Figure 4.

The methylation frequency of serum SCAND3, Myo1g, and SCAND3 + Myo1g in the HCC, HBV (hepatitis B virus)-related liver cirrhosis (LC), benign liver disease (BLD), and healthy controls (HC) groups. (A) The SCAND3 methylation ratio among HCC patients (73.33%) was significantly higher than that of LC patients (5.7%), BLD cases (6%), and HC (4.1%) (χ² = 151.12, p < 0.0001).
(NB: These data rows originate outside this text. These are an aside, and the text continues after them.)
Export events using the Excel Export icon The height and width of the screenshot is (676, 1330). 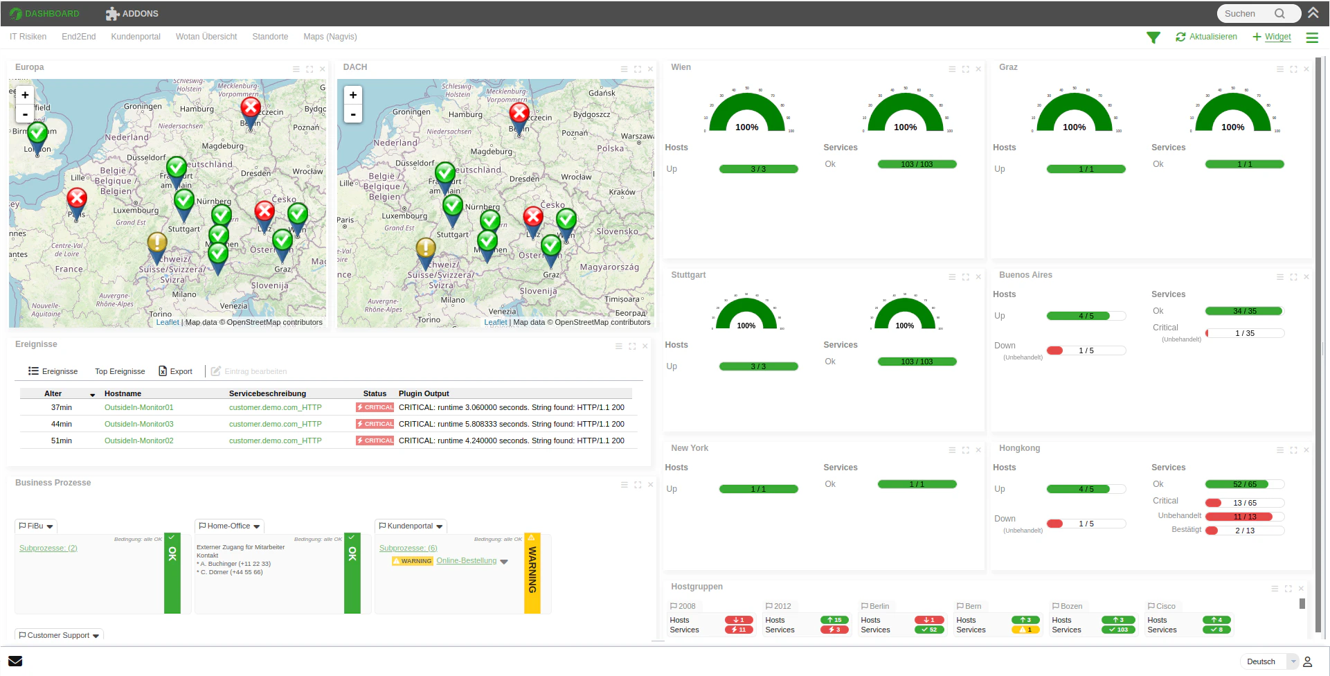coord(161,371)
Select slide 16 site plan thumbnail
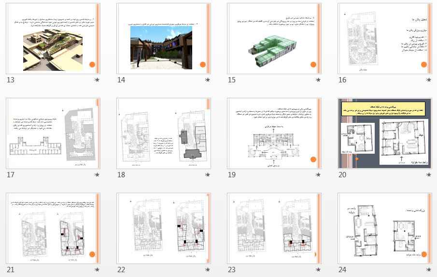This screenshot has width=437, height=277. point(385,39)
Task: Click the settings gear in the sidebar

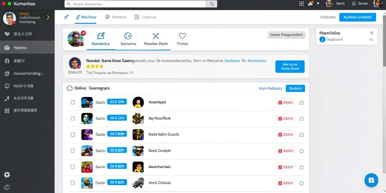Action: [7, 175]
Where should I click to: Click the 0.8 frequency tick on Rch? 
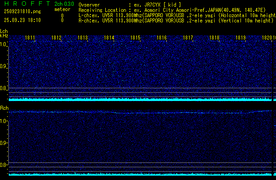4,165
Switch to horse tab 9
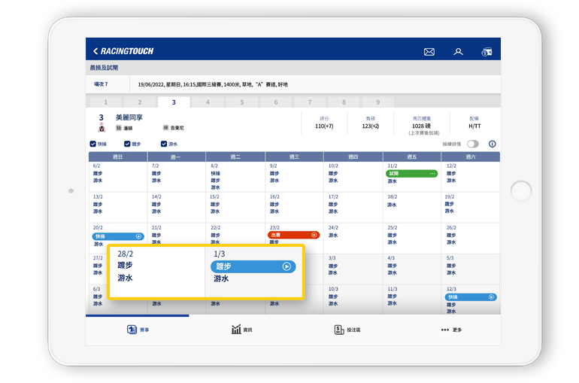The height and width of the screenshot is (383, 579). point(377,102)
There were no significant differences between the SCAND3 methylation levels in LC patients, BLD cases, and HC (χ² = 0.217, p = 0.897). (B) The Myo1g methylation ratio among the HCC patients (78.79%) was significantly higher than that of the LC patients (32.69%), BLD cases (6%), and HC (2%) (χ² = 137.8, p < 0.001). The methylation levels in the LC patients were higher than that in the BLD cases (χ² = 7.76, p < 0.05) and HC (χ² = 16.18, p < 0.001). (C) The “SCAND3 + Myo1g” methylation ratio among the HCC patients (92.73%) was significantly higher than that of the LC patients (36.53%), BLD cases (12%), and HC (8%) respectively, (χ² = 132.47, p < 0.001). The “SCAND3 + Myo1g” methylation levels in the LC patients were higher than those in the BLD cases (χ² = 5.524, p < 0.05) and HC (χ² = 11.55, p < 0.001). * p < 0.05, ** p < 0.01.